7-Step guide to happy raking.

Every year thousands of patients will make an emergency visit to their osteopath after having spent the day clearing leaves from the garden and guttering.

Usually, they will have been relatively inactive over the summer and wake up on a Saturday morning with a strong impulse to spend the whole day raking, sweeping, bagging and climbing ladders. Or as us manual therapists call it, repetitive twisting, bending, stooping, extending, lifting, climbing, reaching, balancing and carrying.   All these movements will put your back under enormous strain at the best of times.

raking leaves backpain

Here’s our 7-step osteopath’s guide to preparing for this seasonal task and reducing the risk of spending the weeks afterwards in pain.

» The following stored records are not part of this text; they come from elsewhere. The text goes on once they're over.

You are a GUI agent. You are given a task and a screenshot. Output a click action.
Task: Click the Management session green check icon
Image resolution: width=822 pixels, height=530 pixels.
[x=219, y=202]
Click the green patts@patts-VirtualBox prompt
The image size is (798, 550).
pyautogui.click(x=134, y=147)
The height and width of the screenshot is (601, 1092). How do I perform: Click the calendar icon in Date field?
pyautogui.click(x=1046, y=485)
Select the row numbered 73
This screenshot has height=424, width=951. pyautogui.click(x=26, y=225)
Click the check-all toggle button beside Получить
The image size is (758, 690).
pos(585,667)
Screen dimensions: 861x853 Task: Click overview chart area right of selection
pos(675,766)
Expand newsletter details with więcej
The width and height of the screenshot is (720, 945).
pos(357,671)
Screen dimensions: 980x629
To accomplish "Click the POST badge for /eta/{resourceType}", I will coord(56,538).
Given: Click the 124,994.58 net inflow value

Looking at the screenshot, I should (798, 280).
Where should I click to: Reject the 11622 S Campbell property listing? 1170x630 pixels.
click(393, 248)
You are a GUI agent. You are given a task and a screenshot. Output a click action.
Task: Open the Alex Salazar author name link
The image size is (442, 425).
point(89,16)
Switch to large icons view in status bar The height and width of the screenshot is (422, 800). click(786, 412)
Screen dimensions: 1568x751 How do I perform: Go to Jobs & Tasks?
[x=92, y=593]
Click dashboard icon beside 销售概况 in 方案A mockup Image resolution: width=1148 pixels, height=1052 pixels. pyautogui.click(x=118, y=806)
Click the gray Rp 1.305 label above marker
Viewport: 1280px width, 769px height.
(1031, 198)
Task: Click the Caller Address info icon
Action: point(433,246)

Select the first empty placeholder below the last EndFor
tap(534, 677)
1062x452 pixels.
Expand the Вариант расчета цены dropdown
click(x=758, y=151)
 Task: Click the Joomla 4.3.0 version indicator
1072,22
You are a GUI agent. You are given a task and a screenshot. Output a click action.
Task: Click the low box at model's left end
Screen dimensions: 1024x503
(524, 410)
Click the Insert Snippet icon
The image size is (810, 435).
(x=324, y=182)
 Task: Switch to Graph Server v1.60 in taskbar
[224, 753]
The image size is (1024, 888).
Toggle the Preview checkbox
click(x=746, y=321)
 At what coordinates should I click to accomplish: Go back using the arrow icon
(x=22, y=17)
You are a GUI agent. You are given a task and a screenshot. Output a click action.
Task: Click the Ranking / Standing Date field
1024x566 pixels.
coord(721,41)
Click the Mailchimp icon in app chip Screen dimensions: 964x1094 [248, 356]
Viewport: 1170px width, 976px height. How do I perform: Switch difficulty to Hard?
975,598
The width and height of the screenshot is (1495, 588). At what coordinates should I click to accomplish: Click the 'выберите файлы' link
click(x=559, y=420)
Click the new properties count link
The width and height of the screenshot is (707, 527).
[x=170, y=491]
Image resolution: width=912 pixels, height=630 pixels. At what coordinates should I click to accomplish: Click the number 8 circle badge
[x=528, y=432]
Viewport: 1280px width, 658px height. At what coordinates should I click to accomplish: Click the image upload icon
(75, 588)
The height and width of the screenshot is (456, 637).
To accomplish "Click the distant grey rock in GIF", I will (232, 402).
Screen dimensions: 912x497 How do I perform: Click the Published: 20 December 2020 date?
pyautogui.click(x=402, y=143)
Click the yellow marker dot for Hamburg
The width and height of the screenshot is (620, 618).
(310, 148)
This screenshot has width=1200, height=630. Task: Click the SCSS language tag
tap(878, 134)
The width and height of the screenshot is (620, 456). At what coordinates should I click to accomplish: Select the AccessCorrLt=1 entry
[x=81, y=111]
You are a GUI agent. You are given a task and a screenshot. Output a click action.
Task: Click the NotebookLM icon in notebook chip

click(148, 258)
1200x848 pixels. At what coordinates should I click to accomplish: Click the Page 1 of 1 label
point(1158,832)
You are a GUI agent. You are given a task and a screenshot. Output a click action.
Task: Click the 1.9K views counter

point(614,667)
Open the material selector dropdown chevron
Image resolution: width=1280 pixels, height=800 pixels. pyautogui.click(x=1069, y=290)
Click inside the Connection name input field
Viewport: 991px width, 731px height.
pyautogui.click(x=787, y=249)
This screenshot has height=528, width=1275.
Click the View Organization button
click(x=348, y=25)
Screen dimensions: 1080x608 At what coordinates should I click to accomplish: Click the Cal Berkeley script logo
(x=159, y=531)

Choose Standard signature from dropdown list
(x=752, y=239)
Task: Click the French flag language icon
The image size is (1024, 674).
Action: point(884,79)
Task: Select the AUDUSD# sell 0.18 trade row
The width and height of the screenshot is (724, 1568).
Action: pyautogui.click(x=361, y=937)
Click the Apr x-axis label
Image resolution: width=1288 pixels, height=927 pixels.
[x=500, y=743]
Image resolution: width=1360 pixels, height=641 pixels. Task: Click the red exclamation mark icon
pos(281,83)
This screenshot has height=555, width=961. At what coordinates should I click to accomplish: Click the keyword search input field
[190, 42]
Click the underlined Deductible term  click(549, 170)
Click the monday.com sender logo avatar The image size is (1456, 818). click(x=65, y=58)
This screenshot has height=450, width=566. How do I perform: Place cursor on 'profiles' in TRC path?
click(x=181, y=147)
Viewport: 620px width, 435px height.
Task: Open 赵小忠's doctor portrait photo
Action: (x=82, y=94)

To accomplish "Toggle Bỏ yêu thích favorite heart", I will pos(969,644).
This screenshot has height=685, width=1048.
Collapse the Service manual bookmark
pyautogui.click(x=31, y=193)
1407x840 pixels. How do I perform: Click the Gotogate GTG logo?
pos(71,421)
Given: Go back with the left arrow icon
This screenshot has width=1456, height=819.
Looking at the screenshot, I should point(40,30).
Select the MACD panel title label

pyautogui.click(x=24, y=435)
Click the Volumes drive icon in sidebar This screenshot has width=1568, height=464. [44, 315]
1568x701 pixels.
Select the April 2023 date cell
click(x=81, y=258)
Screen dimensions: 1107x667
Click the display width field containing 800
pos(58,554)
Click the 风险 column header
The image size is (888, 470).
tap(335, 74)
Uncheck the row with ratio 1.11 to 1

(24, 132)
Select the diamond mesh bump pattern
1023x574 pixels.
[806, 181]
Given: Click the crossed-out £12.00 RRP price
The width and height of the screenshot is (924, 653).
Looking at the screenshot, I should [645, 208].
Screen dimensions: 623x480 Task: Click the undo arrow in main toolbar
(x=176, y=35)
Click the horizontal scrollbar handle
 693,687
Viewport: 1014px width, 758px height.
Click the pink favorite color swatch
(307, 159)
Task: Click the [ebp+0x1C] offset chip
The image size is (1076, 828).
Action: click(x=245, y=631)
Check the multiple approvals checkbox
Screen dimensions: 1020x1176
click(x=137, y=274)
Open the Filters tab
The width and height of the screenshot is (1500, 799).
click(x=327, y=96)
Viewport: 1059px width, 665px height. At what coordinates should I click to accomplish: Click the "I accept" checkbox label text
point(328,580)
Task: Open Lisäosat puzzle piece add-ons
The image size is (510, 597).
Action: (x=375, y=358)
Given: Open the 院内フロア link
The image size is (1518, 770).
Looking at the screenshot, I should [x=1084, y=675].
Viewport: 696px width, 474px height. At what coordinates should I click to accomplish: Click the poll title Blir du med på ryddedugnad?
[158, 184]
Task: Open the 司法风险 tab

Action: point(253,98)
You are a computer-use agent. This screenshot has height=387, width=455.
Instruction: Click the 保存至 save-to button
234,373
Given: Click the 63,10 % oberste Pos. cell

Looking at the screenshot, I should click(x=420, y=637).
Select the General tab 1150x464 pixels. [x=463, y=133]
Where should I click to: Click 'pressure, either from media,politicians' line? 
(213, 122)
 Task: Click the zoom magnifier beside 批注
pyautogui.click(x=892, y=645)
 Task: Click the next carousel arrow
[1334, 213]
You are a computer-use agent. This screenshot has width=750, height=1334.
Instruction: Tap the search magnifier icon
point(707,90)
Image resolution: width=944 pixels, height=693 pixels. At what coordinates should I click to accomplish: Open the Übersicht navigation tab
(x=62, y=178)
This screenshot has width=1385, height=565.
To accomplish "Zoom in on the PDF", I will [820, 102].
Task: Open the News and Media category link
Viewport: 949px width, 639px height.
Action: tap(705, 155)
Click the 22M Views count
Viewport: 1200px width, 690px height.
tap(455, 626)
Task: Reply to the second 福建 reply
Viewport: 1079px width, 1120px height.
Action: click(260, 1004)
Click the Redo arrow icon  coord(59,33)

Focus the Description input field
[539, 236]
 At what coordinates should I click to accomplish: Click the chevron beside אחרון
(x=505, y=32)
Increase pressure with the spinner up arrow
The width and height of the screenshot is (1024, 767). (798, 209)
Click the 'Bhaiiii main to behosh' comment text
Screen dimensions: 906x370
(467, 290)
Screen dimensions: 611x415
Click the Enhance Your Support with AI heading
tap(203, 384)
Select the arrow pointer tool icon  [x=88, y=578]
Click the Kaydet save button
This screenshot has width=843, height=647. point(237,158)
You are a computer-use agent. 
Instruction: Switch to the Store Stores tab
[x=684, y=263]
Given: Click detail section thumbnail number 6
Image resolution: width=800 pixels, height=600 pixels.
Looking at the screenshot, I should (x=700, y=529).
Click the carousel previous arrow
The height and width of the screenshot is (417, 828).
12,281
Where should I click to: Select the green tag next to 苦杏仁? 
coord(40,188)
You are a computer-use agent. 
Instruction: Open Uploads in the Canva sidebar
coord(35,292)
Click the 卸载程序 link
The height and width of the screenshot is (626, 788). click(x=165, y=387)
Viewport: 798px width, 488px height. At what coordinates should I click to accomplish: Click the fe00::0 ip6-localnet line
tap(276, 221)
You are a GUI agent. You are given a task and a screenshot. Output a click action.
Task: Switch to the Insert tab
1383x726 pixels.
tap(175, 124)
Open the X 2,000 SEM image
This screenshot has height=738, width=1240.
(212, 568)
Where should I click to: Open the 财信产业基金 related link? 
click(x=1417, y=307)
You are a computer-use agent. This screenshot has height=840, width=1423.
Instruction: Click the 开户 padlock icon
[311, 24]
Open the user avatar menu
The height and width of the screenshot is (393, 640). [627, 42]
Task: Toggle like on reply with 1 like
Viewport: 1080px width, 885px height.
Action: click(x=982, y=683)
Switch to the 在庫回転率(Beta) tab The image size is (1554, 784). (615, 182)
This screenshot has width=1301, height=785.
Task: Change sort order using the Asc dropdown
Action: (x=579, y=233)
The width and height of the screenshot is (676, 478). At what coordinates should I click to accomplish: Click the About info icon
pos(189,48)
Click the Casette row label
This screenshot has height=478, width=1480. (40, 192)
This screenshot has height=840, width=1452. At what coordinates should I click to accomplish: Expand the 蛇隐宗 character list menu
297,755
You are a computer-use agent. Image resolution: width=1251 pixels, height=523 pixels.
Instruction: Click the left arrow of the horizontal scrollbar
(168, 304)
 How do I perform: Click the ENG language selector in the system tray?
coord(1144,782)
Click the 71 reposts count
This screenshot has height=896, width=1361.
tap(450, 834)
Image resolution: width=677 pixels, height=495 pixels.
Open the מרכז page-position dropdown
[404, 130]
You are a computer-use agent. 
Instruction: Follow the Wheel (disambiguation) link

  1. WARM UP We know that muscles are cold, discs are more vulnerable to strain right after getting out of bed. So, start the day with some gentle movements and stretches to help reduce disc pressure before undertaking heavy work. Suggestions: a 10 minute walk, 10 star jumps. Going through the motions of what you’ll be doing first in your garden can be really useful. Dress warmly to start with, you can always peel off layers as you warm up. A similar routine after your exertions can help minimise muscle soreness.
  2. SIZE DOES MATTER. Use a rake that’s suitable for your height and strength. Rakes come in different shapes and sizes, so make sure you get one that’s comfortable and easy to use for your particular body type.
  3. PROTECT YOUR HANDS. A pair of sturdy gardening gloves will help prevent blisters and cuts and is easier on the joints of your fingers.
  4. LOOK AROUND Take a moment to plan what and how you are going to do things. Leaves can easily conceal rocks, branches, tree stumps, or uneven ground. Stay alert and familiarize yourself with your surroundings before you begin.
  5. YOU CAN’T HURRY LEAVES. Sweeping and raking require enormous co-ordination from practically all the muscles and joints in the body. Research into motion patterns suggests that muscular and joint strains are less likely to happen if your mind and your body are focussed on the same task.
  6. SWITCH IT UP! Most people will naturally keep their body in the same position, based on which is their dominant hand or foot. Maintaining this position over an extended period of time will cause “repetitive strain” to one side of the body (back, neck, shoulder, etc.). Changing your arm and foot position often will easily prevent stress and strain throughout the entire body.  Always use your legs and core to shift your weight and move. This will avoid excessive use of your back.
  7. PREVENT SLIP AND SLIDE. If it’s wet leaves you’re dealing with, wear shoes with slip-resistant soles. Not only will the right shoes reduce your risk of falling, but they also minimize injury to your feet.

That’s it! Keep safe and enjoy the autumn colours.